[Provided data]:
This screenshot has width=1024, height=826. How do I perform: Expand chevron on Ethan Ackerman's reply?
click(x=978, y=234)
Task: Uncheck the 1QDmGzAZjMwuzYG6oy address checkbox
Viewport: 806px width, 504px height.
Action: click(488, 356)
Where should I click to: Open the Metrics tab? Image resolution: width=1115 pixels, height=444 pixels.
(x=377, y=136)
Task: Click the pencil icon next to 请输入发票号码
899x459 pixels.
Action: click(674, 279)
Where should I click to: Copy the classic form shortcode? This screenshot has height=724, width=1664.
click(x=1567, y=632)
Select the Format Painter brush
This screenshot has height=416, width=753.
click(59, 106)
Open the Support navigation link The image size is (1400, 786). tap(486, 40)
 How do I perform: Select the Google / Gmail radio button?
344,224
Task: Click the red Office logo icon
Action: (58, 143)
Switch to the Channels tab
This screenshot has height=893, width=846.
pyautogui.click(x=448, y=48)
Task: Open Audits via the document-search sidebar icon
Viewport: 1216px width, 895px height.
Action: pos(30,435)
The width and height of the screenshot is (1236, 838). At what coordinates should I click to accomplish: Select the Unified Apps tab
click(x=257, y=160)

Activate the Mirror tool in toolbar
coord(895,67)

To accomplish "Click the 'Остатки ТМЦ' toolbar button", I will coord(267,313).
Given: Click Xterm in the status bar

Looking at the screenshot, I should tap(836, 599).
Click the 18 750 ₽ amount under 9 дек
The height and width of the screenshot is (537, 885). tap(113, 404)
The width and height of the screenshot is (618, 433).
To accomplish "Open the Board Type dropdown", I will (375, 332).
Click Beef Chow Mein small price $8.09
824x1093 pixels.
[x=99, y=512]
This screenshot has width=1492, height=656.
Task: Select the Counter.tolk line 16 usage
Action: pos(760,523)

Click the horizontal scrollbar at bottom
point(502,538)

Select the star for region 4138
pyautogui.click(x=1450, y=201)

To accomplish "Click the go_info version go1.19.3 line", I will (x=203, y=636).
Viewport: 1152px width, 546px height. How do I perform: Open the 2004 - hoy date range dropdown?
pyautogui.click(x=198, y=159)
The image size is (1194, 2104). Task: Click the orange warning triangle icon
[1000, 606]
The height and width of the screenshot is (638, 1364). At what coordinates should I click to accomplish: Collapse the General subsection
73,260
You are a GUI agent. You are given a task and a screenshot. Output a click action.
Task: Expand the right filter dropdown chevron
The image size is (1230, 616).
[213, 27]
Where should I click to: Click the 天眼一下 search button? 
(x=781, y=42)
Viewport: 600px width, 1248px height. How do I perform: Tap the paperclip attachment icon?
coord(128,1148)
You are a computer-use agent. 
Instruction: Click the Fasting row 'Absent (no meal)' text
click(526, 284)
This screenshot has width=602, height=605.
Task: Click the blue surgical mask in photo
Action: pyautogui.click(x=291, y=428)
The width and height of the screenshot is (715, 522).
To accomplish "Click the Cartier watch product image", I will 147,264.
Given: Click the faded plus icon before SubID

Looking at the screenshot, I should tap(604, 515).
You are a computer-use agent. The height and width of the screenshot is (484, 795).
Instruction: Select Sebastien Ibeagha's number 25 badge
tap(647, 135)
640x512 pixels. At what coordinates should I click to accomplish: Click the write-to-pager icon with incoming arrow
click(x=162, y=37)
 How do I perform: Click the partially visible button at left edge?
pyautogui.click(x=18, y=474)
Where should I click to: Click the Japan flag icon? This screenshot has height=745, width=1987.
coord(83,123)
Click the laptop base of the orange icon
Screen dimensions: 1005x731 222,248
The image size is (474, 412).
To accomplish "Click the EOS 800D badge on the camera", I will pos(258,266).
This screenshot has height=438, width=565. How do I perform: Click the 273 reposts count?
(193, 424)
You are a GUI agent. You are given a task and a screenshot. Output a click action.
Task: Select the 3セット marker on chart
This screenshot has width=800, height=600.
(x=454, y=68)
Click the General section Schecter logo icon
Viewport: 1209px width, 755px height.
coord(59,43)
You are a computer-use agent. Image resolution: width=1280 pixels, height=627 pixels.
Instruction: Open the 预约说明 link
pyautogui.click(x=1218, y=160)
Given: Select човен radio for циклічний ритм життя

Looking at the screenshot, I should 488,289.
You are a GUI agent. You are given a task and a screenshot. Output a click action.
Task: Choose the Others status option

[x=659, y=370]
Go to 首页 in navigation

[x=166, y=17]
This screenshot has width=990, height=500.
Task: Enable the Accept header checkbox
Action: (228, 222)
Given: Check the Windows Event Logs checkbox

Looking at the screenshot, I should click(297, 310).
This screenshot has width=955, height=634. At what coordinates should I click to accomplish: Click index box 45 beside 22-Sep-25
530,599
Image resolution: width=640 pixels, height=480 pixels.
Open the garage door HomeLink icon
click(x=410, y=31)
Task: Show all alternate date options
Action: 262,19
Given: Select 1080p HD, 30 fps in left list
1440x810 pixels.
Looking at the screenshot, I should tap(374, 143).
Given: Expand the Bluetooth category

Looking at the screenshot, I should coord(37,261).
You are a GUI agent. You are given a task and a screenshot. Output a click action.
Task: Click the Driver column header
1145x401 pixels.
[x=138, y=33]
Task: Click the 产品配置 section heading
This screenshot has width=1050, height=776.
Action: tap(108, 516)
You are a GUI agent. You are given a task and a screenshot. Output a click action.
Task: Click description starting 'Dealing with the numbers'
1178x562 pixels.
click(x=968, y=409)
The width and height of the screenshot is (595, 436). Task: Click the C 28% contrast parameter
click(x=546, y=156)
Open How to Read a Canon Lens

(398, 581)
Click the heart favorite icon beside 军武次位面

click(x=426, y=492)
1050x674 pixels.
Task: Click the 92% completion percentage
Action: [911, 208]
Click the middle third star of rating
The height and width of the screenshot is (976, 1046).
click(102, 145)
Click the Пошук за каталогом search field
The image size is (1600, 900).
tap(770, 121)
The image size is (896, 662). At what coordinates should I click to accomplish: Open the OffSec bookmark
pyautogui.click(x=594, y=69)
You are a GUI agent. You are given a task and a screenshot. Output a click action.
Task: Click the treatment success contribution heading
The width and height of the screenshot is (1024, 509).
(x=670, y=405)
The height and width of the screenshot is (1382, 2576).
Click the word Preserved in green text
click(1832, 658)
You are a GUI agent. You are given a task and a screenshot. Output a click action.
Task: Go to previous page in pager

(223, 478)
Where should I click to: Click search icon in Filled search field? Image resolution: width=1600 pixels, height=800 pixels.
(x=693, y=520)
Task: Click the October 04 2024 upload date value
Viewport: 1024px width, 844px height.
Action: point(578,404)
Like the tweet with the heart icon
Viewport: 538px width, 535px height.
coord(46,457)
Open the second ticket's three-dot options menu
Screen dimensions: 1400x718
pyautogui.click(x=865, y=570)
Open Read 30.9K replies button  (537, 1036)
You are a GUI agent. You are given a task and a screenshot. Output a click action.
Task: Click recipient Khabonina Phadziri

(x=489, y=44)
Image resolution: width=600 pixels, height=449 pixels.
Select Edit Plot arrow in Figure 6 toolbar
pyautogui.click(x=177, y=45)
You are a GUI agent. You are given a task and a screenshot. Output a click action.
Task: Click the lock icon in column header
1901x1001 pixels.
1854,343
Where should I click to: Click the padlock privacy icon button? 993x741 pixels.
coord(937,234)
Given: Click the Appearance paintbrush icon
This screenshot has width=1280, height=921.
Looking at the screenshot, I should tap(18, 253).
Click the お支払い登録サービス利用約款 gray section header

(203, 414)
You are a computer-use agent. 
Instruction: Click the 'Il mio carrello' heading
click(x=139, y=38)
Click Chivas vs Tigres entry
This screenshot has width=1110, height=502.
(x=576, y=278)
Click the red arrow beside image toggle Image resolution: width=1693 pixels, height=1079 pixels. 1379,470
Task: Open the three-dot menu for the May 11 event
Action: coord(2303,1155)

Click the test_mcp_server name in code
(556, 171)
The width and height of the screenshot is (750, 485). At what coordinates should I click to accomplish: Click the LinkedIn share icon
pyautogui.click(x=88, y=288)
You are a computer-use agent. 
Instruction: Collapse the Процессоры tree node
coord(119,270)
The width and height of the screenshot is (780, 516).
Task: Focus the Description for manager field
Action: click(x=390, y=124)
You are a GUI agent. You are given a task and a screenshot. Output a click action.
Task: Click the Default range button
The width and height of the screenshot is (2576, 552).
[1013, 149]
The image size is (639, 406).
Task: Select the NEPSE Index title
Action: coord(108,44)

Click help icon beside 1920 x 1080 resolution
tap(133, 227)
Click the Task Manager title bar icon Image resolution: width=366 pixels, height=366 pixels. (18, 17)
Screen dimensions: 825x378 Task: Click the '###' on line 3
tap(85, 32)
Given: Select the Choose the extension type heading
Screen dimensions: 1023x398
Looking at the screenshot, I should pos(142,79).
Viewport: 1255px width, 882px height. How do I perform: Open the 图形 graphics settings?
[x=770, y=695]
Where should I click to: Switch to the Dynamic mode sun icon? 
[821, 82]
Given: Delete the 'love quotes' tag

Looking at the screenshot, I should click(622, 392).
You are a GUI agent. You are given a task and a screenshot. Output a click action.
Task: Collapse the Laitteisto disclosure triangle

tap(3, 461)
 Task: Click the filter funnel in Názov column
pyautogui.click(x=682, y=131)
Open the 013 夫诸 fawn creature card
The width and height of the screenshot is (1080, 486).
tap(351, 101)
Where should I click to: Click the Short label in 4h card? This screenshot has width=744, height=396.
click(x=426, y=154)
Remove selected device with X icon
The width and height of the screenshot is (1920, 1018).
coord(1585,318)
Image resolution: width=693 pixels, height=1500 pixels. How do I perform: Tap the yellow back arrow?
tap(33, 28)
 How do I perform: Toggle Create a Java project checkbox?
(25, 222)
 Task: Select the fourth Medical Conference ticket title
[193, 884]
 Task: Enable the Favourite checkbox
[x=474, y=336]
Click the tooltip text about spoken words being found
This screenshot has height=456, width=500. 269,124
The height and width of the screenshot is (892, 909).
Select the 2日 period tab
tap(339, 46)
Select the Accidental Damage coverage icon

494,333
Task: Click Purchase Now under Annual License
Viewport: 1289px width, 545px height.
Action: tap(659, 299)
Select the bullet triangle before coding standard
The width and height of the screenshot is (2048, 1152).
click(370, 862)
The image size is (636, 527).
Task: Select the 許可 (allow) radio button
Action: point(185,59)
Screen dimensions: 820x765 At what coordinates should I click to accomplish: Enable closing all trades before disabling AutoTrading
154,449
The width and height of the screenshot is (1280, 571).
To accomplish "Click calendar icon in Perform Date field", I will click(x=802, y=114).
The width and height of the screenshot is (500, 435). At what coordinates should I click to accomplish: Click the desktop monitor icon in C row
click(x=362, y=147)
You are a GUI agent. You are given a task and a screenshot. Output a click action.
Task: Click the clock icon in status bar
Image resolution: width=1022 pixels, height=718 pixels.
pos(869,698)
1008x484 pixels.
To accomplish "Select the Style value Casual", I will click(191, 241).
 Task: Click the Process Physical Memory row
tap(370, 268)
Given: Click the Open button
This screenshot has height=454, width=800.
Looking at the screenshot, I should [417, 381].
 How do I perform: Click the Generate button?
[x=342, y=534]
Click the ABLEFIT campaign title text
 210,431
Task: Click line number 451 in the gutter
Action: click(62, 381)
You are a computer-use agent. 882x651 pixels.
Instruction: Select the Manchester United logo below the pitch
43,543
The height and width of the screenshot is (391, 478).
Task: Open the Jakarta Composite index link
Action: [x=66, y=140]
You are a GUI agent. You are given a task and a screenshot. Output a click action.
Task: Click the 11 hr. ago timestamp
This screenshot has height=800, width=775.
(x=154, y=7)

[Work item]:
Each line in the listing where the word "will" is found is to be copied.

[Result]:
To accomplish "Click the 'Остатки ТМЦ' toolbar button", I will coord(267,313).
To accomplish "Open the Board Type dropdown", I will (375, 332).
To accomplish "Click the go_info version go1.19.3 line", I will (x=203, y=636).
To accomplish "Click the Cartier watch product image", I will 147,264.
To accomplish "Click the EOS 800D badge on the camera", I will pos(258,266).
To accomplish "Click calendar icon in Perform Date field", I will click(x=802, y=114).
To accomplish "Select the Style value Casual", I will click(191, 241).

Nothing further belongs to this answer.